5.3 Error Propagation in Multi-Agent Systems

5.3.1 When a Worker Fails, What Does the Boss Hear?

Back in Domain 1 you built multi-agent systems with a coordinator and subagents, and in Domain 2.2 you designed structured error responses for tools. Task Statement 5.3 brings those together: when a SUBAGENT fails, how should that failure travel back to the COORDINATOR so the coordinator can recover intelligently? The way an error propagates determines whether the whole system degrades gracefully or fails catastrophically.

Picture a research coordinator that delegated a web search to a subagent, and the search times out. What the coordinator hears next decides everything. If the subagent reports back 'search failed: timeout while querying X; here's the partial data I did get; you could try source Y instead,' the coordinator can make a smart call — retry differently, use the partial data, or note a gap. If instead the subagent just dies, or worse, quietly returns 'success: no results,' the coordinator is flying blind. It's the difference between an employee who says 'the supplier's site was down, but I found two of the three quotes — want me to call them?' versus one who either vanishes or falsely reports 'all done.'

This lesson is about propagating errors as STRUCTURED CONTEXT, and about two anti-patterns that destroy a multi-agent system's reliability: silently swallowing errors, and killing the whole workflow on one failure. Let's build up what good error propagation looks like.

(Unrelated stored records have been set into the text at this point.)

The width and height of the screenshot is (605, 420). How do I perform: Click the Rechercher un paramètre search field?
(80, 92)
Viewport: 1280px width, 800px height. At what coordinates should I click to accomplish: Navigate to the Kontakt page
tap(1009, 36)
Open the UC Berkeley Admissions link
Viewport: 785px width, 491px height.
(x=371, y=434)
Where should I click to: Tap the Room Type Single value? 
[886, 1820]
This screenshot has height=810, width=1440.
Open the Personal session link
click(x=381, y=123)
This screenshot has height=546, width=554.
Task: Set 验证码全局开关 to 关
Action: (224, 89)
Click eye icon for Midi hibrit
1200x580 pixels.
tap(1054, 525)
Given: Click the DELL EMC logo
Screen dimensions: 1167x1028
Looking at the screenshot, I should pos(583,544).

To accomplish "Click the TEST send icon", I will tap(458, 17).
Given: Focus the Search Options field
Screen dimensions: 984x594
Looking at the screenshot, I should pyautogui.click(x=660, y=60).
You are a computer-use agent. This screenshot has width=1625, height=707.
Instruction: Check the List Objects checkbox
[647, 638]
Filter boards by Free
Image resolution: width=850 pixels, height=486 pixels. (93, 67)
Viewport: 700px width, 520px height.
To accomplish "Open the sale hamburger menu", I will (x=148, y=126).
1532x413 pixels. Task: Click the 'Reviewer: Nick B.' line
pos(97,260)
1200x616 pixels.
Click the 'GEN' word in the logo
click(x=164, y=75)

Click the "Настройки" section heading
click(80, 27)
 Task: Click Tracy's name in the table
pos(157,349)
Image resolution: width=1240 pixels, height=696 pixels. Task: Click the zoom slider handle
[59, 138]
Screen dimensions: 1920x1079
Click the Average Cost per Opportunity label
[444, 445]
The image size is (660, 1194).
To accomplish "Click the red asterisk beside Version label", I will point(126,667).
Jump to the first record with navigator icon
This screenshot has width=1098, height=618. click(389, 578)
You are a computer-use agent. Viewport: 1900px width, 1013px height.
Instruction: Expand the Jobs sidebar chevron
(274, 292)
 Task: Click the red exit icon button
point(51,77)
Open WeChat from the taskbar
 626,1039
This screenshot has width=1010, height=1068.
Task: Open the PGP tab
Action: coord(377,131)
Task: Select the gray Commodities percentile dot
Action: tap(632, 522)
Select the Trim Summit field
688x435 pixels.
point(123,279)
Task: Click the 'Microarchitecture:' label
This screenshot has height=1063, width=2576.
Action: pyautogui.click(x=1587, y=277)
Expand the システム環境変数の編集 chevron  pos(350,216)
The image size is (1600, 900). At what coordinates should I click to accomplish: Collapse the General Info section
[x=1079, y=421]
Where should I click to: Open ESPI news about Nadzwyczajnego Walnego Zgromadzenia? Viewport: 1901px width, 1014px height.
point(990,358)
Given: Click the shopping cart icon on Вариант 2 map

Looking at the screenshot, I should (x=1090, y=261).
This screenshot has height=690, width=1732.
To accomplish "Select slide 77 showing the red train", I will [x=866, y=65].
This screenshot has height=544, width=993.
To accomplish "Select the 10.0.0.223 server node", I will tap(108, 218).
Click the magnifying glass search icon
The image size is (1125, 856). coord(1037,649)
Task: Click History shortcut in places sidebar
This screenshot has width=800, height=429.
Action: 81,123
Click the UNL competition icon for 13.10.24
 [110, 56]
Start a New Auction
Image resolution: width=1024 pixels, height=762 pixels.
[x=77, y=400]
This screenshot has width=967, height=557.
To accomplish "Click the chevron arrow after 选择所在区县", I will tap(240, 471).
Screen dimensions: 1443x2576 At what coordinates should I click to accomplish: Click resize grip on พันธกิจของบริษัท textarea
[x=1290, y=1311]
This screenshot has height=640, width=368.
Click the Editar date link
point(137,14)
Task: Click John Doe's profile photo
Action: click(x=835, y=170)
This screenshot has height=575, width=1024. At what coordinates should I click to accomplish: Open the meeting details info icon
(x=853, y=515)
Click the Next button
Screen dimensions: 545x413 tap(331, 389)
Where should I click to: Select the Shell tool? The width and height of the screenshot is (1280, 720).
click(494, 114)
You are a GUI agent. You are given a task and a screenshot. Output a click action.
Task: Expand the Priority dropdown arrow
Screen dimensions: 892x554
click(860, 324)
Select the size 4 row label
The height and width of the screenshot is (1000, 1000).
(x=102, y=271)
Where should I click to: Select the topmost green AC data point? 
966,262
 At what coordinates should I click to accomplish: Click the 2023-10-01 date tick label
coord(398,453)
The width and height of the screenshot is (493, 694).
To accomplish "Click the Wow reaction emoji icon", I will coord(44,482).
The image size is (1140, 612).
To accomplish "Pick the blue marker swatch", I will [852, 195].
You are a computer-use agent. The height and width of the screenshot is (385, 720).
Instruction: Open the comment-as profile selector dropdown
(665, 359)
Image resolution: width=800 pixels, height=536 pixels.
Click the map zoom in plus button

A generic or silently-swallowed failure leaves the coordinator unable to recover; structured error context (type, attempt, partial results, alternatives) lets it make an intelligent recovery decision.

ℹ️

The one idea to hold onto

When a subagent fails, propagate STRUCTURED error context — failure type, what was attempted, partial results, and possible alternatives — so the coordinator can recover intelligently, rather than a generic status or a silent empty 'success.'

5.3.2 Structured Error Context: Four Elements

A good error report from a subagent to the coordinator carries four pieces of information. Together they give the coordinator everything it needs to decide what to do next.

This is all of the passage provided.